I think you're making some heavy mistakes there. I also was thinking about such an live editor and semantic autoformatting, and instead of starting hacking (OK, I did and rewrote Preprocessor_DOM in javascript) I pondered a lot about parsing and editing. I had loved to join in the hackaton, but I had to learn for my tests.

At first I also thought about a top-down document model, but I fastly came to the conclusion that this is only doable at very, very simple pages. A autoformatter that sees an unclosed table/div/whatever never knows what's hidden in the following templates. A live-parser/autoformatter/semantic lexer has to use a bottom-up model, just like the current parser. Steps would be

  1. Getting the xml-like tag hooks, comments and inclusion handlers (what to do if malformed? Current: run to the end)
  2. Parsing headings, templates and tpl-arguments
  3. expanding templates
  4. parsing wikitexts into tables/blocks/images/whatever and doing text annotations
  5. tidy the generated html for output

The current parser does the first two steps together, semantically they could be divided. I'm not sure about the fourth step, I've not dived into the source code yet so maybe I'm writing nonsense about that.

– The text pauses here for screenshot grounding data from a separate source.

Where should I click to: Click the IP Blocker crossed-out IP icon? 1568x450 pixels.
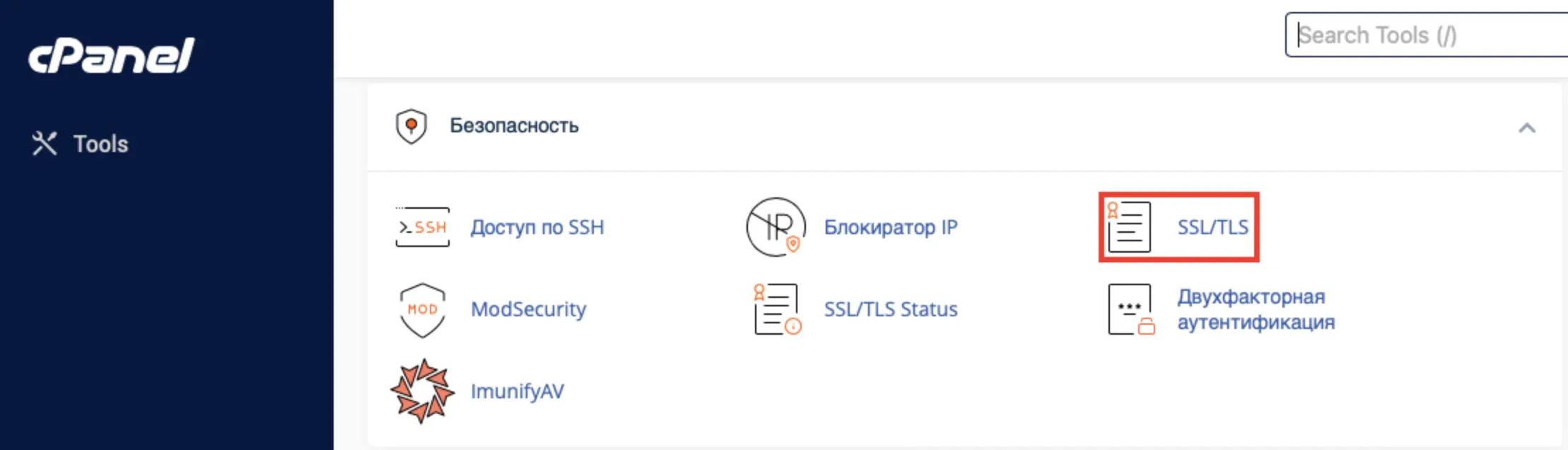776,227
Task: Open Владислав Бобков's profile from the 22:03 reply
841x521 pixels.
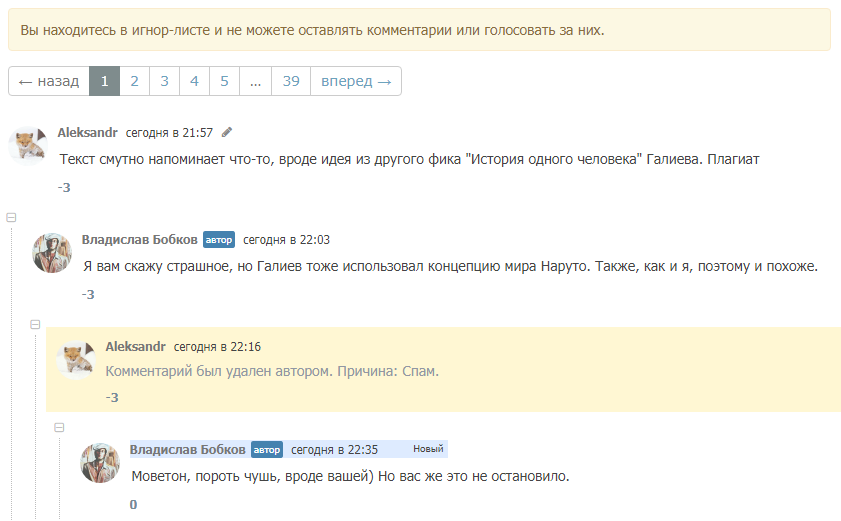Action: pos(139,240)
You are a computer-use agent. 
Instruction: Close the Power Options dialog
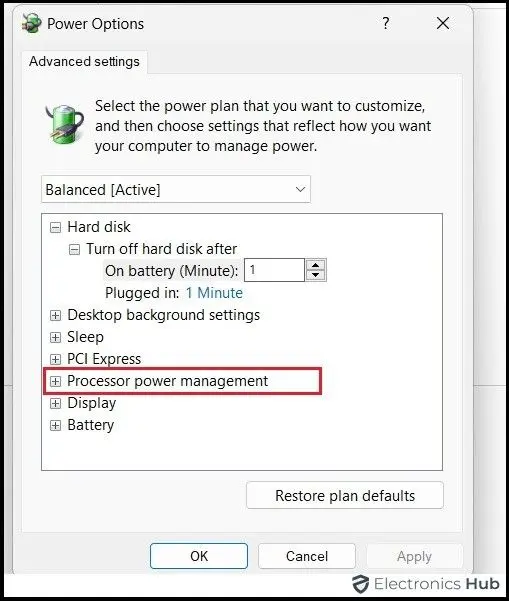[443, 23]
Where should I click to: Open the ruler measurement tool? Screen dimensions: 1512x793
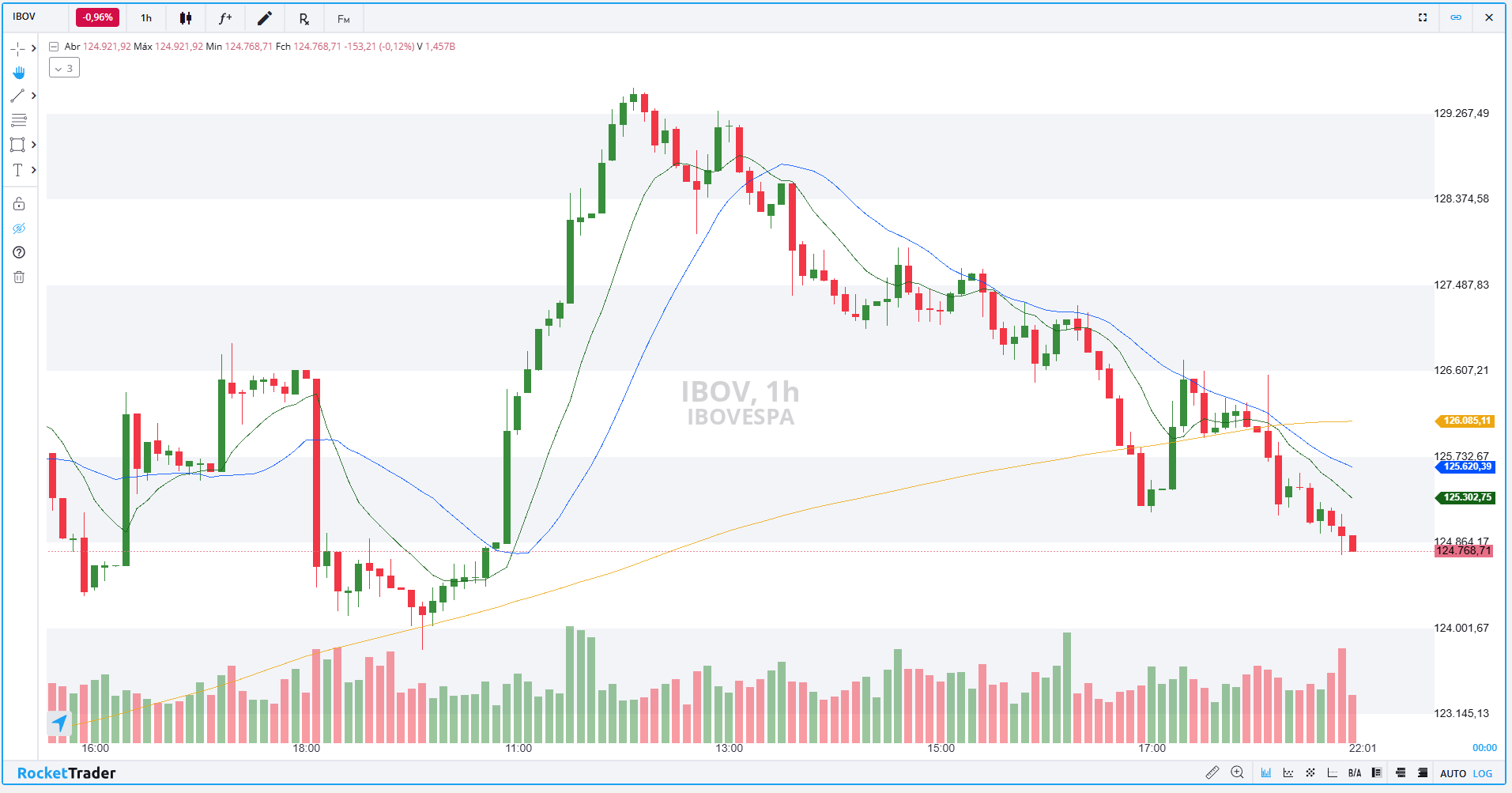click(1212, 772)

My conclusion is that a semantic lexer has to start at the bottom, a autoformatter or editing transaction needs to run down from the top (generated result) again. Everthing other would narrow the required syntax possibilities.

Of course, I think its right to have the document-block-annotatedText model as a data format for saving pages with parsing possibilities to html4, html5, pdf, rss etc, for quick-generating cached content and, most of all, for creating diffs. But for editing we will have to go deeper into wikitext, which has to stay as uncomfortable as today, and templates should not be a part of the DOM.

Trevor Parscal (WMF) (talkcontribs)

You have some great points and have clearly thought this out. Most of what you are focusing in on has to do with the parser, so you might want to get involved over here. One thing I will say though is that it's important to remember that there are, and will always be, many edge cases that aren't being addressed. What we hope to do is meet in the middle, between supporting exotic cases and content being reformed. While it may not be reasonable for us to support every imaginable edge case, it is quite reasonable for us to provide alternative solutions to the use cases that are causing the edge cases. With careful consideration and research, these alternative solutions can serve the use case and the editor software equally well. It's important to keep a sense of balance in this work, not diving too deep on edge cases, and also not pretending there are none. Hopefully you can help User:Brion VIBBER and others who are focused on the parser to keep that balance and contribute your expertise.

This post was posted by Trevor Parscal (WMF), but signed as Trevor Parscal.